8. Checklist (production)

  • Postgres: managed or backed up; migrations run (make migrate with prod DATABASE_URL).
  • Redis: persistent and (if prod) managed or HA.
  • JWT_SECRET and any Redis password: strong and from secrets.
  • TLS on all client-facing endpoints (Caddy/Ingress).
  • EDGE_BASE_URL, HLS_BASE_URL, CORS, and SRS candidate set for public access.
  • SRS http_hooks reachable from SRS (e.g. control-api on same network or reachable host).
  • Web UI built and served (cd web && npm run build; serve web/dist).
  • Android app configured with production API and media base URLs.
  • Health checks: /healthz (and optionally /metrics) for control-api and edge-gateway; monitor SRS and DB/Redis.

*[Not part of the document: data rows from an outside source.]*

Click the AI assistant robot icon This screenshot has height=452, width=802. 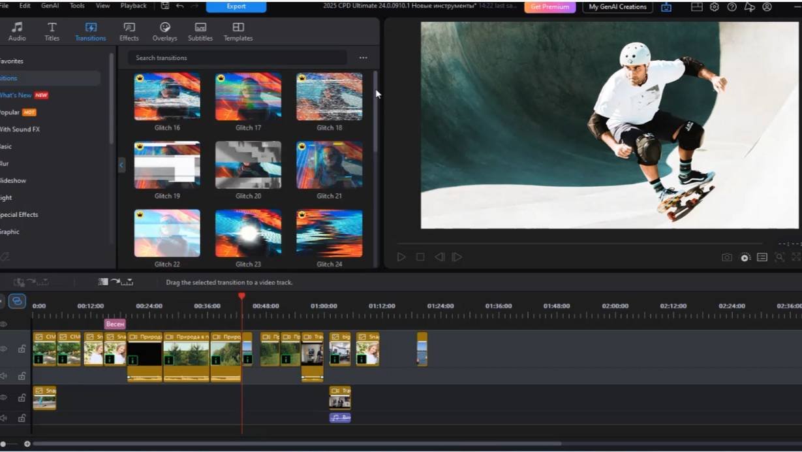point(666,7)
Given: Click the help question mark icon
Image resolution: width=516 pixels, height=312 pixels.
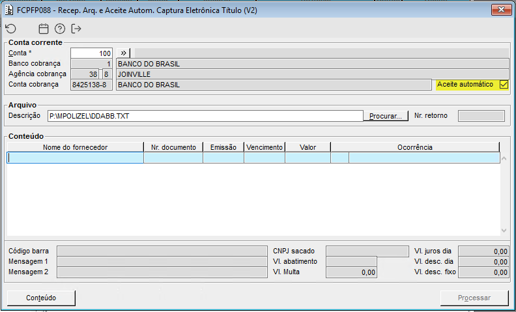Looking at the screenshot, I should pyautogui.click(x=60, y=29).
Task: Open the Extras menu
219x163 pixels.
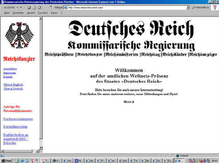Action: click(x=54, y=13)
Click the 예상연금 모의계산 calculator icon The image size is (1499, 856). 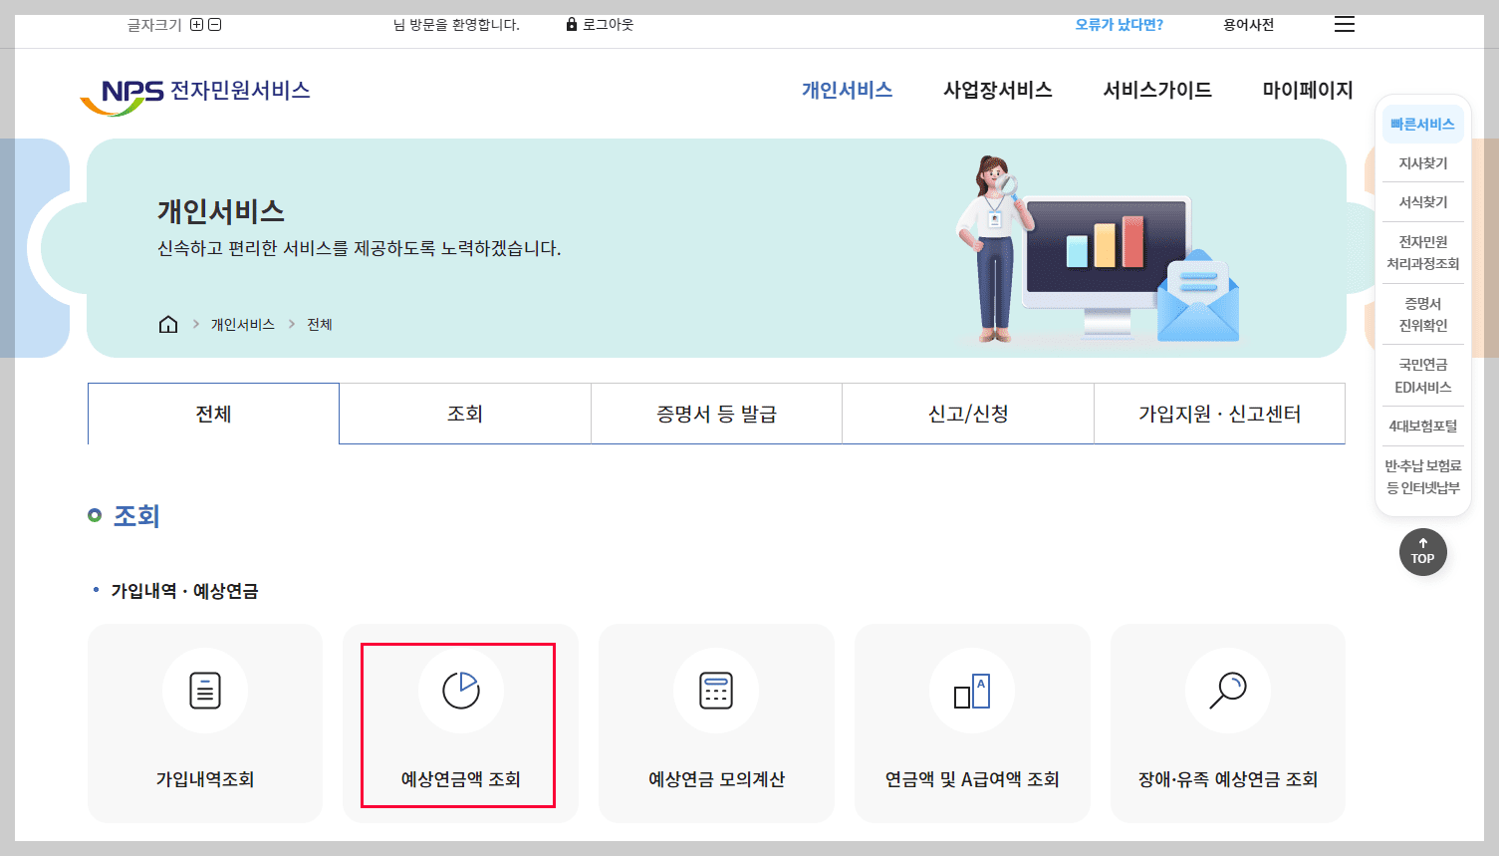(x=715, y=690)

9. Cost ballpark (indicative)

  • Staging / small prod (Option A): Single VPS (e.g. 4 GB RAM, 2 vCPU): ~$20–50/month; plus optional managed DB/Redis ~$15–40/month.
  • Production (Option B): Managed Postgres + Redis ~$30–80/month; one or two app VMs (4–8 GB RAM) ~$40–100/month; optional CDN for static web ~$5–20/month. Total roughly $75–200/month for a small-to-medium deployment.
  • Kubernetes (Option C): Cluster cost (e.g. GKE/EKS) plus nodes and managed DB/Redis; typically $150+/month depending on region and size.

Use this as a starting point; adjust for traffic, number of streams, and chosen providers.